DO THIS
Render the lines as a numbered list with blank lines omitted, from the line with "Task: Click the red" up to and including the line with "Action: (x=92, y=43)".

[Records for locating described items]

☆ ☆ ☆ ☆ ☆

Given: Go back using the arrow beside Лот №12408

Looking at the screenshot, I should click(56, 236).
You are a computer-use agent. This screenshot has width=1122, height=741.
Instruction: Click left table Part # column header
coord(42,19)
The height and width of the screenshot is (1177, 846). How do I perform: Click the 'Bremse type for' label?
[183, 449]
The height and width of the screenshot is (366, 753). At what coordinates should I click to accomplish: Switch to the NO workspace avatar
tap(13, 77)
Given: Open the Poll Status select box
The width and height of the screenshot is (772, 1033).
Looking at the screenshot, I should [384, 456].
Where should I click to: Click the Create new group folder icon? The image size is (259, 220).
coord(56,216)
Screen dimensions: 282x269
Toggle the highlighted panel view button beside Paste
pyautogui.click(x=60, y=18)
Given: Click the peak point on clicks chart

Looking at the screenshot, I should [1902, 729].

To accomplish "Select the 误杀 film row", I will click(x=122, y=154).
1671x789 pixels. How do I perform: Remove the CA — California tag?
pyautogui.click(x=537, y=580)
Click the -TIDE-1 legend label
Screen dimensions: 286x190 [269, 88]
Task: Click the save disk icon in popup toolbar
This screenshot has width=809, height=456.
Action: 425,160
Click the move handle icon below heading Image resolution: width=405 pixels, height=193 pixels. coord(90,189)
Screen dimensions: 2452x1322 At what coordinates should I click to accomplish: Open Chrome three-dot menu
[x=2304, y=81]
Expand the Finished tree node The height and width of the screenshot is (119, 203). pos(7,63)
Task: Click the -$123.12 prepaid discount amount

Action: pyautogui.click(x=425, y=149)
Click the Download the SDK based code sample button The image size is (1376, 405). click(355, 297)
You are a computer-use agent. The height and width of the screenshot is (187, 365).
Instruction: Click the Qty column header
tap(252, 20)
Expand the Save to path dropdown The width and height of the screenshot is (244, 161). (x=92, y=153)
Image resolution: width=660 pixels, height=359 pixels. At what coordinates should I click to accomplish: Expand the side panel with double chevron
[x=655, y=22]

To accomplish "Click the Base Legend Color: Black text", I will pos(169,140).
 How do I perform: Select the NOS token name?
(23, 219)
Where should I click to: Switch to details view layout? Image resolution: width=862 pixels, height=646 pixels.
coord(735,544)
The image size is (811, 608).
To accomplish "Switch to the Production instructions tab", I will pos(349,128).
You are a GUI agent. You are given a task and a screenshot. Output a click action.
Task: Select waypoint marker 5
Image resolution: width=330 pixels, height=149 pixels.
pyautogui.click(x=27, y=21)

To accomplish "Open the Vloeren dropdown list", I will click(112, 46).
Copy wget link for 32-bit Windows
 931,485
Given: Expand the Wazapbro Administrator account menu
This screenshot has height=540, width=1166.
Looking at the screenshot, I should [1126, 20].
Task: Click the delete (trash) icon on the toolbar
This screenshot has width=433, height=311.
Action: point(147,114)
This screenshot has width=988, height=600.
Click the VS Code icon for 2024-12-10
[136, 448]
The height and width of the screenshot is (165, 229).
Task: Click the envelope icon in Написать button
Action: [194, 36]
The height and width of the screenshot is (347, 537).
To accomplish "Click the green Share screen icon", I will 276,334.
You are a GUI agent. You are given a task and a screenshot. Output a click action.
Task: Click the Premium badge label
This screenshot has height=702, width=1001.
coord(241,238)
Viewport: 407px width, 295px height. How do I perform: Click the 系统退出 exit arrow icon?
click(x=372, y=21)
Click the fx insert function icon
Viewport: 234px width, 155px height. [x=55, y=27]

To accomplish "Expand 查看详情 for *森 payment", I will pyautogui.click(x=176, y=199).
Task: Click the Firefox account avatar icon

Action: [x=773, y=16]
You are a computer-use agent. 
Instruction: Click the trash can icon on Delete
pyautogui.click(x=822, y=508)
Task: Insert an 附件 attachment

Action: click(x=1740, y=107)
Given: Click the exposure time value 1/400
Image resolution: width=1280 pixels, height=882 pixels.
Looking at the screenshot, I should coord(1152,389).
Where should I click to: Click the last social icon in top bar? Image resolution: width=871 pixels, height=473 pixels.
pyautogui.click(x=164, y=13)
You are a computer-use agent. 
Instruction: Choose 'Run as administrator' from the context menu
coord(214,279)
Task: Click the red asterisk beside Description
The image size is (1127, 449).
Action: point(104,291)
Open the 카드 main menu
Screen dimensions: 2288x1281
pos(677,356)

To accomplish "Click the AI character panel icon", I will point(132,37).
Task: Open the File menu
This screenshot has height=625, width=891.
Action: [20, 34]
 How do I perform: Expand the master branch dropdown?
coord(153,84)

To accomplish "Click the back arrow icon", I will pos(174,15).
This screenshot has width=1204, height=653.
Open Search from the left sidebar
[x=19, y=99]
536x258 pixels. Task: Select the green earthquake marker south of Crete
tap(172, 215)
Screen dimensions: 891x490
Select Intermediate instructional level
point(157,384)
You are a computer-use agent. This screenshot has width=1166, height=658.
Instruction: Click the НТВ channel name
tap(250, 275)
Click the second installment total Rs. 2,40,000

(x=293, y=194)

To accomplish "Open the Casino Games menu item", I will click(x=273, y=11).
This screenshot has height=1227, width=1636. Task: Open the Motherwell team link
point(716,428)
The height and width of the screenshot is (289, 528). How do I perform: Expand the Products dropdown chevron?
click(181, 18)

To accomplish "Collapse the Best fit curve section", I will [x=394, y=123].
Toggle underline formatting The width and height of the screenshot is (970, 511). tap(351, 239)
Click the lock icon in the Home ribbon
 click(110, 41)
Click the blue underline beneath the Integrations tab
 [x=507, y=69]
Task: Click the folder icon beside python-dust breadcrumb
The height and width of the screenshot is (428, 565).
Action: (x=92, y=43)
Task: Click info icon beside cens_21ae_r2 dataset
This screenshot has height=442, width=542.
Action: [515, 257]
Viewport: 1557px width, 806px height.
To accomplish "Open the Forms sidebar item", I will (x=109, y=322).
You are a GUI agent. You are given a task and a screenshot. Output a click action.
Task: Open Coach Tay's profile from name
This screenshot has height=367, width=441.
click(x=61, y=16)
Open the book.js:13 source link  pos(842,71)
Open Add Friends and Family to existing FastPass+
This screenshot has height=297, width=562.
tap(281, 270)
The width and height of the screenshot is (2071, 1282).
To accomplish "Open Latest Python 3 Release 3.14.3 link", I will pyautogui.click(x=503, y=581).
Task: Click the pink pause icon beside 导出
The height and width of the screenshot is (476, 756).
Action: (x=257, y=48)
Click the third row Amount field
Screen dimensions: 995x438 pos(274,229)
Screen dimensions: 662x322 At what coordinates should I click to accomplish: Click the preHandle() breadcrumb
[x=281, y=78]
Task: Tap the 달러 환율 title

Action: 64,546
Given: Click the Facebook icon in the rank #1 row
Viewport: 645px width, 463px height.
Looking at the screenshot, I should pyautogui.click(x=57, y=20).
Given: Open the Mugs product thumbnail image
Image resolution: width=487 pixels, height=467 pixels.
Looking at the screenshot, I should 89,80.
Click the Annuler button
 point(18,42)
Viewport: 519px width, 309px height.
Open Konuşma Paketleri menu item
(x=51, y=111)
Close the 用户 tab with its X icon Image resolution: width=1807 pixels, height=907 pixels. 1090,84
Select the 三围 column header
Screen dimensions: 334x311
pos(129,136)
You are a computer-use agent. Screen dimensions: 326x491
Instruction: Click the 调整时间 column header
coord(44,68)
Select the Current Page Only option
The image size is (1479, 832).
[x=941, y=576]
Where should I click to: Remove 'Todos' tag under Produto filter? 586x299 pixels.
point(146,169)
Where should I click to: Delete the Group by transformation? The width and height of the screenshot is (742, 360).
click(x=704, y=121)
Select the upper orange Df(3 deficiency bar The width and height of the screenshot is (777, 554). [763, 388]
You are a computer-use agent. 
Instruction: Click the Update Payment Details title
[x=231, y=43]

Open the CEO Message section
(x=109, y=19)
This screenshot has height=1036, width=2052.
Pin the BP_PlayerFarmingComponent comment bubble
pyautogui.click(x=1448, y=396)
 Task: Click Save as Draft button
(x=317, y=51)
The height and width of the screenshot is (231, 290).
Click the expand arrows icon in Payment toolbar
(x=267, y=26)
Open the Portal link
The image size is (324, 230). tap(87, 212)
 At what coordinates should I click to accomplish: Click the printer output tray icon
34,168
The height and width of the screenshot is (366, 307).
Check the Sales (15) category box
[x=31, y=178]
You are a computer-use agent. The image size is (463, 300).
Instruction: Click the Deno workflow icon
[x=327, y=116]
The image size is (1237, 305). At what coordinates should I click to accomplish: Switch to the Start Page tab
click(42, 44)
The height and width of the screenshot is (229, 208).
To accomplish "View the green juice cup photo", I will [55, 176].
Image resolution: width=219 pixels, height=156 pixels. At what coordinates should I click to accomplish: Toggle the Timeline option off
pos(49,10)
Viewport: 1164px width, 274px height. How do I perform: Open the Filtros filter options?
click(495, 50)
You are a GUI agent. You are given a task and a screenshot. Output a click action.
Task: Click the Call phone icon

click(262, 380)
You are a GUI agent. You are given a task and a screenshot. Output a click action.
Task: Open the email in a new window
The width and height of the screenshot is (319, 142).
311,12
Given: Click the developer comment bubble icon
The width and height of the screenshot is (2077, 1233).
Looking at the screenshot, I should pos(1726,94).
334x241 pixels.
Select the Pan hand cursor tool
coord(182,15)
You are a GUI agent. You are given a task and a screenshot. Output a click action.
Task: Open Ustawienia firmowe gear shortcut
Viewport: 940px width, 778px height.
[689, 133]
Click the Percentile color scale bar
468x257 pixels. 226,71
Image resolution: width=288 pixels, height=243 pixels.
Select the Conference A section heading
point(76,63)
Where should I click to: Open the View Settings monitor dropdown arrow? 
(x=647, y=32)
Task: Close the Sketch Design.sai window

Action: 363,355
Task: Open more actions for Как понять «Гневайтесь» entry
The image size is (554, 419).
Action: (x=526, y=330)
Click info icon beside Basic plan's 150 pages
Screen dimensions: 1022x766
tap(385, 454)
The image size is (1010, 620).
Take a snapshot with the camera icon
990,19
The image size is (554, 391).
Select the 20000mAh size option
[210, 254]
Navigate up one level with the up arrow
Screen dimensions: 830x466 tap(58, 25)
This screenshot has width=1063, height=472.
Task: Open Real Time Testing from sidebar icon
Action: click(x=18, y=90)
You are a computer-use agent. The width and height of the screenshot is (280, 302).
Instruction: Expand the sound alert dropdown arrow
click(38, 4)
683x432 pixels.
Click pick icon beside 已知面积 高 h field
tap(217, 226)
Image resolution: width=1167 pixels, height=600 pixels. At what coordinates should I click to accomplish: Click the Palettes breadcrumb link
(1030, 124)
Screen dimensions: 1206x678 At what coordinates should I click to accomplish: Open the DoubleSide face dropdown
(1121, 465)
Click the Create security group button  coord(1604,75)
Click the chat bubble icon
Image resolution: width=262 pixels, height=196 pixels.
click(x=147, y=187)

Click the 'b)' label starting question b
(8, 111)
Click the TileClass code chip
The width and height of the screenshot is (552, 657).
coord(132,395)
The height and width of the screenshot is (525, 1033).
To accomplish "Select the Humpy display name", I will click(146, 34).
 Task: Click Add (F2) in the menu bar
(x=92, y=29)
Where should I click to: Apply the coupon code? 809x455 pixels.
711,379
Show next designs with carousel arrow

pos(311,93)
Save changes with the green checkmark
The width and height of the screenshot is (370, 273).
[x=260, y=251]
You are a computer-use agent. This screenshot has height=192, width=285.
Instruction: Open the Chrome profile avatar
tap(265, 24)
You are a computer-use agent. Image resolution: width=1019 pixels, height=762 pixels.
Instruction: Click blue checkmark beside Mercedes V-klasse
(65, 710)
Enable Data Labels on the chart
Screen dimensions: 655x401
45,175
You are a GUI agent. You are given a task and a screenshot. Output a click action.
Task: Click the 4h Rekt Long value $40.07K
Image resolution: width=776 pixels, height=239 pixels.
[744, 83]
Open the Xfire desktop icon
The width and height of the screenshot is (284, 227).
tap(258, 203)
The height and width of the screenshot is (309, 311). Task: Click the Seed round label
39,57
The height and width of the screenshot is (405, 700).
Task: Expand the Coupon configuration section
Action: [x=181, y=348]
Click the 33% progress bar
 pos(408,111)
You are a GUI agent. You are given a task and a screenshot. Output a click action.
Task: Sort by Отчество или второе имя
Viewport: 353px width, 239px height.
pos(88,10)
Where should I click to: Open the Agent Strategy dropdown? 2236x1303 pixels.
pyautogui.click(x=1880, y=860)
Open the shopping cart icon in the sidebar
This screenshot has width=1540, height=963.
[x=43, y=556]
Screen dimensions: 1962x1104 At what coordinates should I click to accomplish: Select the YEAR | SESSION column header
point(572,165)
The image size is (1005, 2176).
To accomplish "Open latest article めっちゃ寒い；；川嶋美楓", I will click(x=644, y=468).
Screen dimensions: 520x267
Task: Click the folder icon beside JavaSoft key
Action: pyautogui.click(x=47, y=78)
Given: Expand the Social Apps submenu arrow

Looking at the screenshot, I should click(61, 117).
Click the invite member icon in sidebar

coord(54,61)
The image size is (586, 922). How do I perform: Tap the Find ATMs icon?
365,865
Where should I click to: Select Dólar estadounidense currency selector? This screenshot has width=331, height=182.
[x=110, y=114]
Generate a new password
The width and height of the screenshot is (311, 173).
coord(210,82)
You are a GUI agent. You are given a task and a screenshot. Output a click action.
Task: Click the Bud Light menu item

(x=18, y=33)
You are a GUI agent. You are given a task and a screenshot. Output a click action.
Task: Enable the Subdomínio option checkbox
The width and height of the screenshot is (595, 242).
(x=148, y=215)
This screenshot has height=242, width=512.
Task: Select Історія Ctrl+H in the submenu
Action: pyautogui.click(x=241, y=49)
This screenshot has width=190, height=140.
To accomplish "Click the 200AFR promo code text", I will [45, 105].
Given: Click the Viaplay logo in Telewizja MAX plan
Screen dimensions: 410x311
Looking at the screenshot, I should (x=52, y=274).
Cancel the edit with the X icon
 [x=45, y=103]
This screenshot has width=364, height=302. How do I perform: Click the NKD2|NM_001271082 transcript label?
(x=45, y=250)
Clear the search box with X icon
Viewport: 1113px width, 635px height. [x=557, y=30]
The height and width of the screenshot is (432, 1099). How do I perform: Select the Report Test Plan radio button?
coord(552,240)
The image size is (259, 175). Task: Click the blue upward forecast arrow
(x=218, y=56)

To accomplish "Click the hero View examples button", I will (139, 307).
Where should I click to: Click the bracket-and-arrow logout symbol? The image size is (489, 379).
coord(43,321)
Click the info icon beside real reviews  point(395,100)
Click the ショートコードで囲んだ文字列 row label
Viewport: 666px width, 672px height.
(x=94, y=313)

☆ ☆ ☆ ☆ ☆

EXERCISE SOLUTION
1. Task: Click the red asterisk beside Description
2. The image size is (1127, 449).
3. Action: point(104,291)
4. Open the 카드 main menu
5. Screen dimensions: 2288x1281
6. pos(677,356)
7. To accomplish "Click the AI character panel icon", I will point(132,37).
8. Task: Open the File menu
9. This screenshot has height=625, width=891.
10. Action: [20, 34]
11.  How do I perform: Expand the master branch dropdown?
12. coord(153,84)
13. To accomplish "Click the back arrow icon", I will pos(174,15).
14. This screenshot has width=1204, height=653.
15. Open Search from the left sidebar
16. [x=19, y=99]
17. 536x258 pixels. Task: Select the green earthquake marker south of Crete
18. tap(172, 215)
19. Screen dimensions: 891x490
20. Select Intermediate instructional level
21. point(157,384)
22. You are a computer-use agent. This screenshot has width=1166, height=658.
23. Instruction: Click the НТВ channel name
24. tap(250, 275)
25. Click the second installment total Rs. 2,40,000
26. (x=293, y=194)
27. To accomplish "Open the Casino Games menu item", I will click(x=273, y=11).
28. This screenshot has height=1227, width=1636. Task: Open the Motherwell team link
29. point(716,428)
30. The height and width of the screenshot is (289, 528). How do I perform: Expand the Products dropdown chevron?
31. click(181, 18)
32. To accomplish "Collapse the Best fit curve section", I will [x=394, y=123].
33. Toggle underline formatting The width and height of the screenshot is (970, 511). tap(351, 239)
34. Click the lock icon in the Home ribbon
35.  click(110, 41)
36. Click the blue underline beneath the Integrations tab
37.  [x=507, y=69]
38. Task: Click the folder icon beside python-dust breadcrumb
39. The height and width of the screenshot is (428, 565).
40. Action: (x=92, y=43)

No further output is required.